▸ **Your instructions**:
Reproduce the rows starting at the one containing "symbol [516, 1094]" and ending at the one containing "Schematic [280, 751]", swapping "convert" for "transform" and leaving everything else unchanged.

▸ **Records to process**:
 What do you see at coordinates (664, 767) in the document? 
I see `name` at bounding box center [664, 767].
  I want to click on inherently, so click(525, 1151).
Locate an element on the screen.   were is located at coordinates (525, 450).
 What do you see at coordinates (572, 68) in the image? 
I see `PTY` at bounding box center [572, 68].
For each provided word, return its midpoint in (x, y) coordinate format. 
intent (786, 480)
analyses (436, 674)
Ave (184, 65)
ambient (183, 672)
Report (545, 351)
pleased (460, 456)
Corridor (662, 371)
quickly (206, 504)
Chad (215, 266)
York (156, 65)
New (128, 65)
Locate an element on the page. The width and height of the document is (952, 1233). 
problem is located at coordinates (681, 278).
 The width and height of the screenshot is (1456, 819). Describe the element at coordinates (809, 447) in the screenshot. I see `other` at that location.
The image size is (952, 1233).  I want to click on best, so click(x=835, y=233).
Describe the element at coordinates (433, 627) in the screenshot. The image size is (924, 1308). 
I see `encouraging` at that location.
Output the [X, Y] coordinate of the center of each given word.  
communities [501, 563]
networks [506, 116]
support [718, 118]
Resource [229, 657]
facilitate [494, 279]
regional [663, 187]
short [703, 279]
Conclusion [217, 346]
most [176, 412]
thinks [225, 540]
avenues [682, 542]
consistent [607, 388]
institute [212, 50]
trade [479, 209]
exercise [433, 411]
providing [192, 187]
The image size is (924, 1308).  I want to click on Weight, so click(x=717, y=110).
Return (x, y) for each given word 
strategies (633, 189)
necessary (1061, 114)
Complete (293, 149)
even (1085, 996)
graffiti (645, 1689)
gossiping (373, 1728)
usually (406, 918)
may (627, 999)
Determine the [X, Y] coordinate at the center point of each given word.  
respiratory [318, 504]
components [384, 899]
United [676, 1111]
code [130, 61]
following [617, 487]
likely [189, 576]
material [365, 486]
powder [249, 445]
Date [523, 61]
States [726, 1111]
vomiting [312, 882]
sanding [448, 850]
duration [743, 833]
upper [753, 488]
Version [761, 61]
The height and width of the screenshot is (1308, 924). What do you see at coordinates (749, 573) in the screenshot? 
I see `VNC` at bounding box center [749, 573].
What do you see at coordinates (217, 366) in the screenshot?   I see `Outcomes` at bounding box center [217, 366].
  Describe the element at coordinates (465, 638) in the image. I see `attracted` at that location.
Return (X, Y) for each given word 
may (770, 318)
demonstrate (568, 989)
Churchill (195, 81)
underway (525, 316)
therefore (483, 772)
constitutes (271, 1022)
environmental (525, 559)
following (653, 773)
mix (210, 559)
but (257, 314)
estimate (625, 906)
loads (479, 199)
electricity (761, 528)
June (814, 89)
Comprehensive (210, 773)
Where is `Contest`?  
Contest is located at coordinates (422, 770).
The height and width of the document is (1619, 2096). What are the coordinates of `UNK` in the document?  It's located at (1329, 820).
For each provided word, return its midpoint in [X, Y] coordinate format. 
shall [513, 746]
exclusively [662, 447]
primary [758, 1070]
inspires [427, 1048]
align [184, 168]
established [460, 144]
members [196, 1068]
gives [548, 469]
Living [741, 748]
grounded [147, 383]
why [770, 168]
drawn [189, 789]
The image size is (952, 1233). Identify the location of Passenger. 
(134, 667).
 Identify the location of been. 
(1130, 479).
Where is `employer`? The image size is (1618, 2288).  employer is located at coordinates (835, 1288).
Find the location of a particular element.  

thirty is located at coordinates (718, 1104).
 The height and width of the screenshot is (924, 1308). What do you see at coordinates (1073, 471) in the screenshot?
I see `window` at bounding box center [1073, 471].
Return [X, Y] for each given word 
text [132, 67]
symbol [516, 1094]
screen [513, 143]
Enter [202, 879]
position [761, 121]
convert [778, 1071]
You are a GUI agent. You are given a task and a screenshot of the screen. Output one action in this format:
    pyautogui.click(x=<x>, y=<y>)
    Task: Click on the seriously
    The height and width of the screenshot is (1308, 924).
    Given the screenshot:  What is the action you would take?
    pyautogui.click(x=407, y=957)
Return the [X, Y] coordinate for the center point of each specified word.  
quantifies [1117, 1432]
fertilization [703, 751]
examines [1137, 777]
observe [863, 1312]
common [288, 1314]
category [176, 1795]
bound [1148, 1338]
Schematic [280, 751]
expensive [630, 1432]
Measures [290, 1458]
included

▸ **Exercise output**:
symbol [516, 1094]
screen [513, 143]
Enter [202, 879]
position [761, 121]
transform [778, 1071]
You are a GUI agent. You are given a task and a screenshot of the screen. Output one action in this format:
    pyautogui.click(x=<x>, y=<y>)
    Task: Click on the seriously
    The height and width of the screenshot is (1308, 924).
    Given the screenshot:  What is the action you would take?
    pyautogui.click(x=407, y=957)
Return the [X, Y] coordinate for the center point of each specified word.  
quantifies [1117, 1432]
fertilization [703, 751]
examines [1137, 777]
observe [863, 1312]
common [288, 1314]
category [176, 1795]
bound [1148, 1338]
Schematic [280, 751]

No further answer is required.